Robust chemical bonding of PMMA microfluidic devices to porous PETE membranes for reliable cytotoxicity testing of drugs

• Published in: Lab on a chip Vol. 19; no. 21; pp. 376 - 3713
• Main Authors: Nguyen, Thao, Jung, Su Hyun, Lee, Min Seok, Park, Tae-Eun, Ahn, Suk-kyun, Kang, Joo H
• Format: Journal Article
• Language: English
• Published: England Royal Society of Chemistry 07.11.2019
• Subjects: Air plasma; Bonding strength; Chemical bonds; Cytotoxicity; Drugs; Engraving; Membranes; Microfluidic devices; Organic chemistry; Polydimethylsiloxane; Polyethylene terephthalate; Polymethyl methacrylate; Silicone resins; Substrates; Thermoplastic resins; Toxicity testing
• ISSN: 1473-0197; 1473-0189
• DOI: 10.1039/c9lc00338j

Here, we report a simple yet reliable method for bonding poly(methyl methacrylate) (PMMA) to polyethylene terephthalate (PETE) track-etched membranes using (3-glycidyloxypropyl)trimethoxysilane (GLYMO), which enables reliable cytotoxicity tests in a microfluidic device impermeable to small molecules, such as anti-cancer drugs.

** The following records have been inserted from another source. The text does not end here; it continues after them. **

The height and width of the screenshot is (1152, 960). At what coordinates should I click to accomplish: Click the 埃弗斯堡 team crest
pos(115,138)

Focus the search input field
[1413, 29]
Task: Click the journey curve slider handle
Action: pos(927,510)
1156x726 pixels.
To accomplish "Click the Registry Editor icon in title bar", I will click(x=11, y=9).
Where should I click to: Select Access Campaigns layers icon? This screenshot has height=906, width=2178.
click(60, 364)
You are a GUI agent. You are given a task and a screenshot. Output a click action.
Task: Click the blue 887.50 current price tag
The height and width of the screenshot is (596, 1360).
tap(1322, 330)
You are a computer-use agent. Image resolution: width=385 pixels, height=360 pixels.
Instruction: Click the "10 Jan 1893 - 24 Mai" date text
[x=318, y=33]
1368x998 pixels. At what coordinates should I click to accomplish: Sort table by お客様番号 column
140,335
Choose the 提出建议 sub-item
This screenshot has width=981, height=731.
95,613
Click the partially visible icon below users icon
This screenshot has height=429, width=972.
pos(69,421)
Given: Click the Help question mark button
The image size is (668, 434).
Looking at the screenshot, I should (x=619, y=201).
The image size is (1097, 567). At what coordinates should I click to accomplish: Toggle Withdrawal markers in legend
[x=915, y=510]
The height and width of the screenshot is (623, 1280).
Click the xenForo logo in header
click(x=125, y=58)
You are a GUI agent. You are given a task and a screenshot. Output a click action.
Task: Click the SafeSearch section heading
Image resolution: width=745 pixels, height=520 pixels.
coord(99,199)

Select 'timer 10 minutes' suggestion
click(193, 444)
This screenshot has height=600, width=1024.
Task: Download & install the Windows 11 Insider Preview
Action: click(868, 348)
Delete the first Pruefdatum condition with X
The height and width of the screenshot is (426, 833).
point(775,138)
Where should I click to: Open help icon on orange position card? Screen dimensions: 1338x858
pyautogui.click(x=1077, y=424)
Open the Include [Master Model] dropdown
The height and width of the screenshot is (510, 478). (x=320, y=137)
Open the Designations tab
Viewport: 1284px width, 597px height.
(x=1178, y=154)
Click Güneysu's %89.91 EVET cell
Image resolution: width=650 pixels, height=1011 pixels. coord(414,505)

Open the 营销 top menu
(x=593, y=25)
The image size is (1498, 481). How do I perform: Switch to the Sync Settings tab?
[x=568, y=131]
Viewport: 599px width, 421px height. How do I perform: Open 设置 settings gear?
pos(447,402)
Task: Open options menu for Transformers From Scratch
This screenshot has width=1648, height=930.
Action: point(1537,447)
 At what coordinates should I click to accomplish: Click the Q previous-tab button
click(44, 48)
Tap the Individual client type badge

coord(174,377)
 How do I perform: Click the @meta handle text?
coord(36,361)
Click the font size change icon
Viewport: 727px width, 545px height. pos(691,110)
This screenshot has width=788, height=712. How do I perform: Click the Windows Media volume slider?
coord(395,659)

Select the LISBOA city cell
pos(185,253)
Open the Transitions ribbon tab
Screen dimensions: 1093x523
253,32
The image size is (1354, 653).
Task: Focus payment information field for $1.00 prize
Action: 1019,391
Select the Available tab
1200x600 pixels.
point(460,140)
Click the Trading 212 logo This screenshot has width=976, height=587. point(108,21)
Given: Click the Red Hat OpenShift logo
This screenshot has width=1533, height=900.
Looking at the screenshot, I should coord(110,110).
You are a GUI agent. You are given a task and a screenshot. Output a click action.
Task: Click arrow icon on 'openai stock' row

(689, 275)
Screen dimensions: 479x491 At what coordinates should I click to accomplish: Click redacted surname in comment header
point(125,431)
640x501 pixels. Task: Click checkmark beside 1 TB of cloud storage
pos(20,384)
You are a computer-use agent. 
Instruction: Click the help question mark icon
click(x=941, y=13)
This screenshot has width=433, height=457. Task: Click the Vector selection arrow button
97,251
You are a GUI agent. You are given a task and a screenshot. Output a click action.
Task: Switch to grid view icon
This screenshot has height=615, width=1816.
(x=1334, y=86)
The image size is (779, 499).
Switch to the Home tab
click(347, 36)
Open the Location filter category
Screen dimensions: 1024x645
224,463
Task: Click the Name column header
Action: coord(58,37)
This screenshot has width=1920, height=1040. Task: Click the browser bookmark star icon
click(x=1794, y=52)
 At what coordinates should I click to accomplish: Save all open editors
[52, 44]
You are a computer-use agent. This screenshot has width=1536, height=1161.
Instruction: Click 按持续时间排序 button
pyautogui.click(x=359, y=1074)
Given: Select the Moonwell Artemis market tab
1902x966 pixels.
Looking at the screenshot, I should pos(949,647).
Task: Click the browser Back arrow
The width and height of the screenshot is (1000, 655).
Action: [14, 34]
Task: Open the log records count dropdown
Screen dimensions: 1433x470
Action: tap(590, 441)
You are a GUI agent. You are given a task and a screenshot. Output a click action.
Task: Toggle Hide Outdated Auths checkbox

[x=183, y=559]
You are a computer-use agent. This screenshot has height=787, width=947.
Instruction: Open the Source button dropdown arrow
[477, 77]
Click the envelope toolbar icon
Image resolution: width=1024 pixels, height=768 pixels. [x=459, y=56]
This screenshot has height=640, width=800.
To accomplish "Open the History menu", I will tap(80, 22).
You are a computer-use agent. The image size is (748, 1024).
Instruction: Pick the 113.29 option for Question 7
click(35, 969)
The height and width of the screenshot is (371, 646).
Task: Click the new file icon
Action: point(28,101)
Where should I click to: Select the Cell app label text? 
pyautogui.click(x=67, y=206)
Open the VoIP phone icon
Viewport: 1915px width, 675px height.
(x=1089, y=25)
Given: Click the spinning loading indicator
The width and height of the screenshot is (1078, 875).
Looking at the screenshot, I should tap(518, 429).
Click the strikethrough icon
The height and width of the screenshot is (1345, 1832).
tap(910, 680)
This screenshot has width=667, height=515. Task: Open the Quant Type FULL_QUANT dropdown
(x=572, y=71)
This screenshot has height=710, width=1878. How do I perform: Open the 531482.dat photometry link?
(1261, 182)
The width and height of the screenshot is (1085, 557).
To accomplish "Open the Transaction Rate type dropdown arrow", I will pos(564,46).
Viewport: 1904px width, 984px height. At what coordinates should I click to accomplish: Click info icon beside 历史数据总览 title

The porous PETE membranes treated with 5% GLYMO were assembled with microfluidic channel-engraved PMMA substrates after air plasma treatment for 1 minute, followed by heating at 100 °C for 2 minutes, which permits irreversible and complete bonding to be achieved within 1 h. The bonding strength between the two substrates (1.97 × 10 7 kg m −2 ) was robust enough to flow culture medium through the device without leakage even at a gauge pressure of above 135 kPa. For validation of its utility in drugs testing, we successfully demonstrated that human lung adenocarcinoma cells cultured in the PMMA devices show more reliable cytotoxicity results for vincristine in comparison to conventional polydimethylsiloxane (PDMS) devices due to the inherent property of PMMA of it being impervious to small molecules. Given that the current organ-on-a-chip fabrication methods mostly rely on PDMS, this bonding strategy will expand simple fabrication capability using various thermoplastics and porous track-etched membranes, and allow us to create 3D-micro-constructs that more precisely mimic organ-level physiological conditions. A GLYMO-based method enables robust fabrication of PMMA-PETE cell-culturing microfluidic devices, which permits more precise cytotoxicity response to lipophilic drugs.